The relevant geographic market is the "geographic area to which consumers can practically turn for alternative sources of the product and in which the antitrust defendants face competition." Sutter Health Sys., 130 F. Supp. 2d at 1120; see also F.T.C. v. Freeman Hosp., 69 F.3d 260, 268-269 (9th Cir. 1995). In other words, rather than a snapshot view of customer choices in a particular community, the geographic market is the area where customers can turn in response to a "hypothetical monopolist" increasing prices. Horizontal Merger Guidelines § 4.2.1 (Aug. 9, 2010) ("Merger Guidelines"); see also Sutter Health Sys., 130 F. Supp. 2d at 1120, 1128-32 (adopting the Merger Guidelines "hypothetical monopolist" test); Kolon Indus., Inc., 683 F. Supp. 2d at 411 ("When framing the geographic market, the examination does not look merely at a snapshot in time of the present market.").

In defining anticompetitive effects, "Congress used the words `may be substantially to lessen competition' (emphasis supplied), to indicate that its concern was with probabilities, not certainties." Brown Shoe, 370 U.S. at 323. Although market share and the overall concentration level of the industry are relevant in an antitrust review, these factors are "not conclusive indicators of anticompetitive effects." U.S. v. Gen. Dynamics Corp., 415 U.S. 486, 498 (1974). Instead, an analysis of the acquisition must include "further examination of the particular market — its structure, history and probable future." Id. (quoting Brown Shoe, 370 U.S. at 322 n. 38). This requires looking into factors such as the characteristics of the customers, trends towards competition or concentration in the industry, the existence of small but significant competitors, or the barriers to entry into the market. See, e.g., Brown Shoe, 370 U.S. at 344-345; Phila. Nat'l Bank, 374 U.S. at 366-367; U.S. v. Aluminum Co. of Am., 377 U.S. 271, 279-281 (1964); U.S. v. Von's Grocery Co., 384 U.S. 270, 277-278 (1966); U.S. v. Pabst Brewing Co., 384 U.S. 546, 550-553 (1966); Syufy Enter., 903 F.2d at 664; Merger Guidelines §§ 5-10.

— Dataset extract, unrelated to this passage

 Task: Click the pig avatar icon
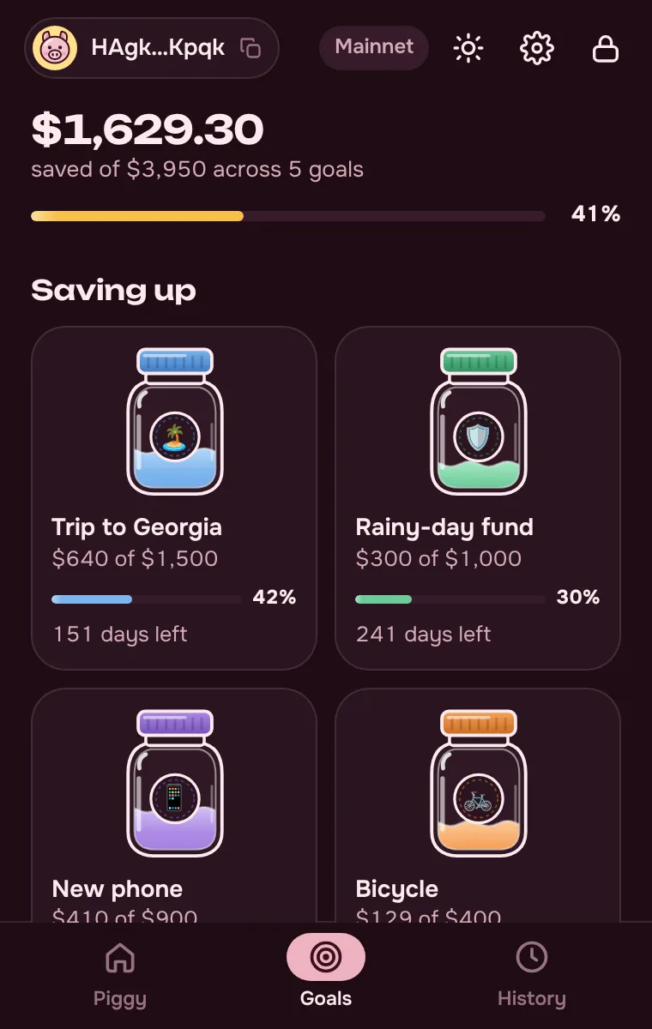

Plaintiffs contend that, in order to prove a violation of Section 7, they need only demonstrate that the merger between United and Continental is a non-trivial acquisition of a significant competitor. In support of this, they rely upon a number of cases in which the Supreme Court enjoined mergers involving companies with smaller market shares than those found here. See Brown Shoe, 370 U.S. at 294; Phila. Nat'l Bank, 374 U.S. at 321; Aluminum Co. of Am., 377 U.S. at 271; U.S. v. Cont'l Can Co., 378 U.S. 441 (1964); Pabst Brewing Co., 384 U.S. at 546; Von's Grocery Co., 384 U.S. at 270. They further rely upon Hosp. Corp. of Am. v. Fed. Trade Comm'n, in which the Seventh Circuit noted, in dicta, the continued viability of those decisions that "seemed, taken as a group, to establish the illegality of any non-trivial acquisition of a competitor." 807 F.2d 1381, 1385 (7th Cir. 1986).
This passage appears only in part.